「LIFE-fluid,invisible,inaudible....」坂本龍一+高谷史郎


新宿ICCにて表題のインスタレーションを観た。(Website)これはとても素晴らしい、と云うしかないだろう。…会場に入って暗幕の向こうに展開している空間を見て、思わずはっとするようなキレイさだ。


水らしき液体の張られた四角い底の浅い水槽が3×3でグリッド状に、床から高さ3〜4メートルくらいの中空に等間隔で並んで吊るされており、上空からそれぞれの水面にプロジェクターで光(映像)が投射されていて、その光は水槽を通り抜け、水槽の矩形のかたちで床面に淡い複雑な投影の図を落としている。床面に注いでいる光を観客が日光浴するかのような格好で仰向けに寝そべって、上空の水槽底面に映るイメージをじっと凝視している。

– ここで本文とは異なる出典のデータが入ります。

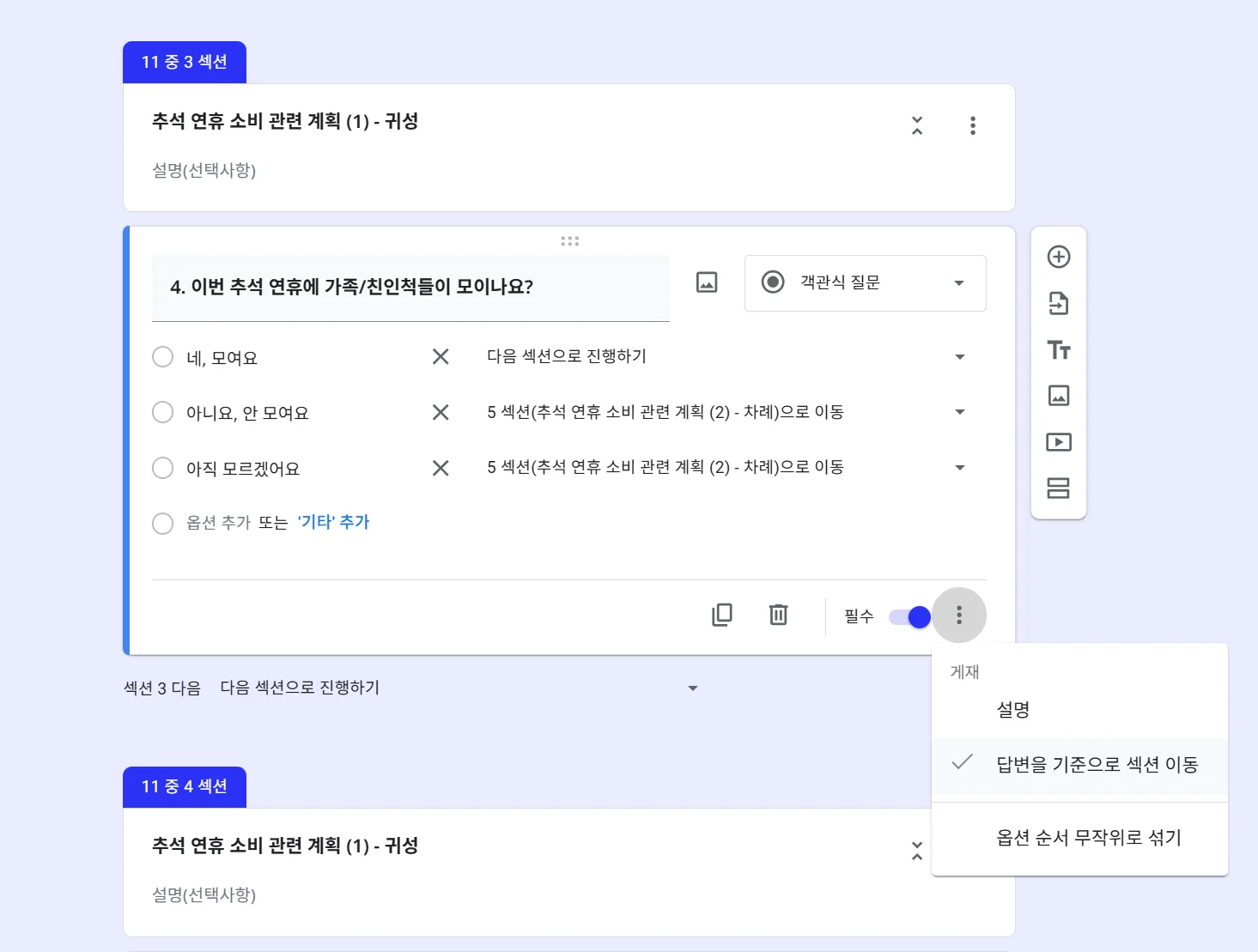The image size is (1258, 952).
Task: Add a title and description block
Action: [1059, 350]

とりあえず吊るされている水槽とその中の液体の様子が大変美しいので、その様子を延々見てしまう。水が張られた水槽の底に合計8つの扇動機器が取り付けられており、それが細かく水に波紋を生じさせる。また水の表面には、人工的に作られているらしい霧がうっすら立ち込めており、ドライアイスが極めてゆっくり揮発していくようなゆったりとした白い不透明さを醸し出しており、それが更にプロジェクターからの光を受ける事で輝くような白い有機体の様相でうっすらと動いている。


この、吊り下げられて中空に浮かんでいる水槽の使い方が実に素晴らしくて、シンプルなスチールのフレームを組み合わせて構成された高さの浅い立方体の底面は下から見上げて鑑賞するための、プロジェクターの映像と波紋に翻弄され不安定に揺らぐ水面のとの混合イメージを展開させるスクリーンとして機能するのだが、側面部分は張られた水の喫水線が見え、底で作動している波紋生成機械の演出がこれ見よがしに確認でき、人の汗のような早朝の露のような細かな水滴がガラス面にびっしり付着しているのが見えると同時に、極めて制限された角度でたゆたう霧の白いゆらめきを見つめる事ができる隙間でもあり、ときには上空からの大胆な光の投射を受けて水槽ごと青や白色に輝くための発光領域でもあるのだ。ちょっと驚くほどの美しさ。…それぞれの水槽の両脇にはスピーカーが吊るされており、サラウンド的な音響で音と映像の緩やかなたゆたいが延々続く。…飽きもせず相当長い時間観ていた。これは相当に高度なものだと思った。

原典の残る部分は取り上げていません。